** START OF Text block **
[Vision2020] Cult?
amy smoucha
asmoucha@hotmail.com
Thu, 11 Dec 2003 19:26:14 -0600
Jackie,
Thank you for going through the trouble to pull that information together.
I agree that Christ Church is not a cult, and I have been worried that
calling church members a cult is purely insulting.
I strongly disagree with Doug Wilson's teachings and writings (as I
understand them based on his postings to the listserve). I also think that
he and, lately, Wilkins both want us to pay attention only to the
presentable parts of their opinions, and to ignore some of the ugly
underbellies. Both his writings and manipulations give me great concern for
our community and for his influence.
However, I have many reasons to believe that members of his Church may not
buy into all he teaches. They may have independent thoughts and even
independent relationships to God. I have seen nothing that suggests the
church members behave as they would in a cult, just evidence of a group of
people who agree on a lot of issues.
Lately, on this listserve, we have begun to talk about a very interesting
thing--about the unintended effects of our opinions, as when someone who
disagrees with Wilson irresponsibly vandalizes property. I hope that
members of Christ Church are also considering and talking about some of the
unintended, dangerous effects of some of Wilson's writings. Like how do you
think a person whose grandmother was a slave, sold away from her
grandfather, would view Wilson's book? How do those of us in the gay and
lesbian community feel when Wilson is quoted as saying that there are
alternatives to death as punishment for homosexuality . . . exile.
I hope we all continue to talk more about those issues and continue our
efforts to see things from another point of view and to better understand.
Jackie, I am sorry that people say you belong to a cult, and you are right
to insist that that is hyperbolic and insulting. In addition to being
inaccurate and incendiary, calling Christ Church a cult cuts church members
off from the community. Until you show us otherwise, you and the other
members of Christ Church deserve our respect, not insults. I'm sorry you
have to put up with it, and I am grateful you are challenging it.
** END OF Text block **
** START OF Source excerpt **
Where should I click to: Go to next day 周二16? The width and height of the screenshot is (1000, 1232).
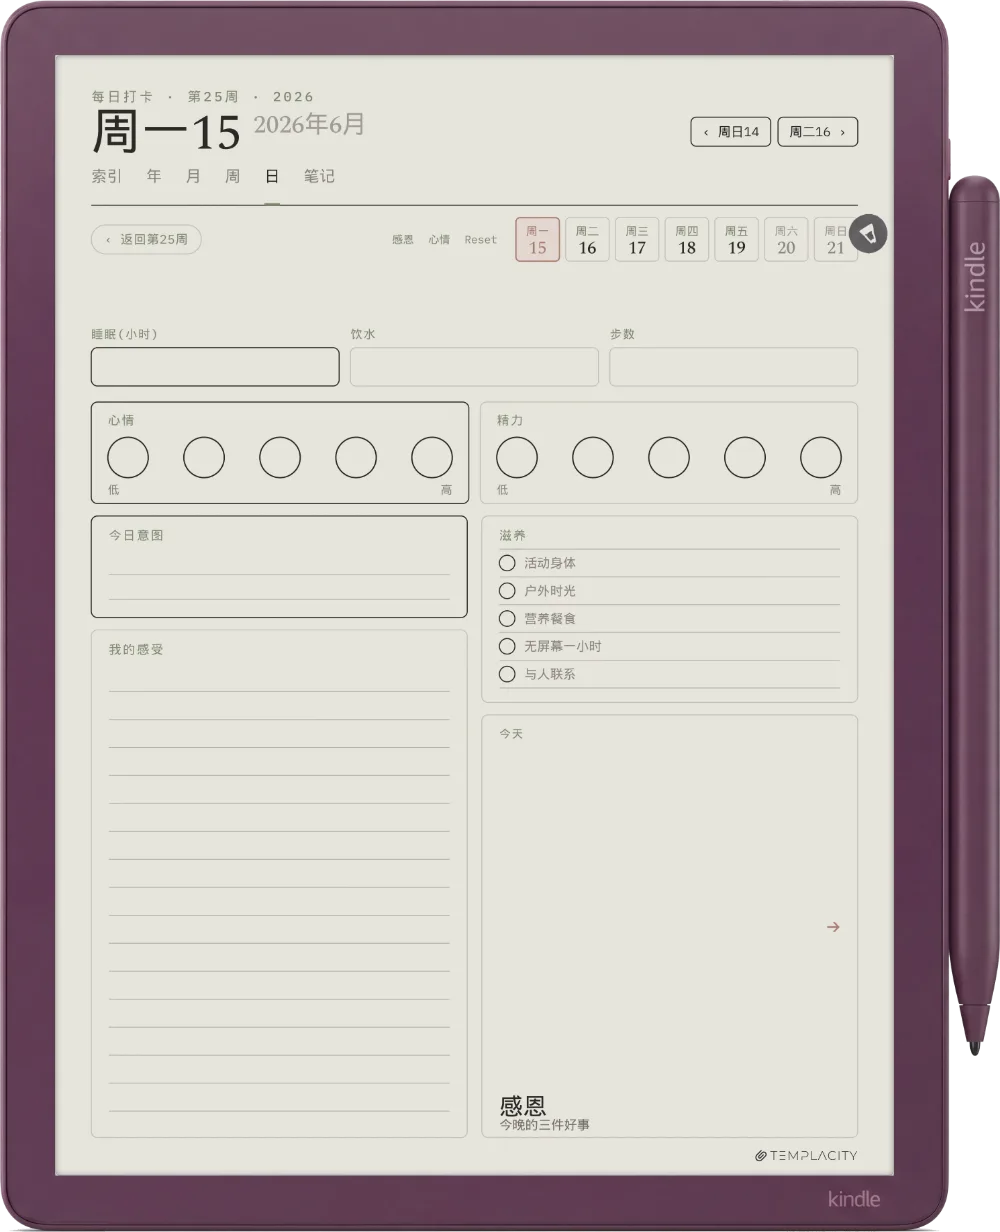click(818, 132)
** END OF Source excerpt **
### Challenges
**A)** Please retype the part of the listserve message starting with "[Vision2020] Cult?" and going on through "that information together.".
**B)** Which adjectives does the listserve message use to describe calling Christ Church members a cult? List each one once.

### Answers
**A)**
[Vision2020] Cult?
amy smoucha
asmoucha@hotmail.com
Thu, 11 Dec 2003 19:26:14 -0600
Jackie,
Thank you for going through the trouble to pull that information together.

**B)** insulting, hyperbolic, inaccurate, incendiary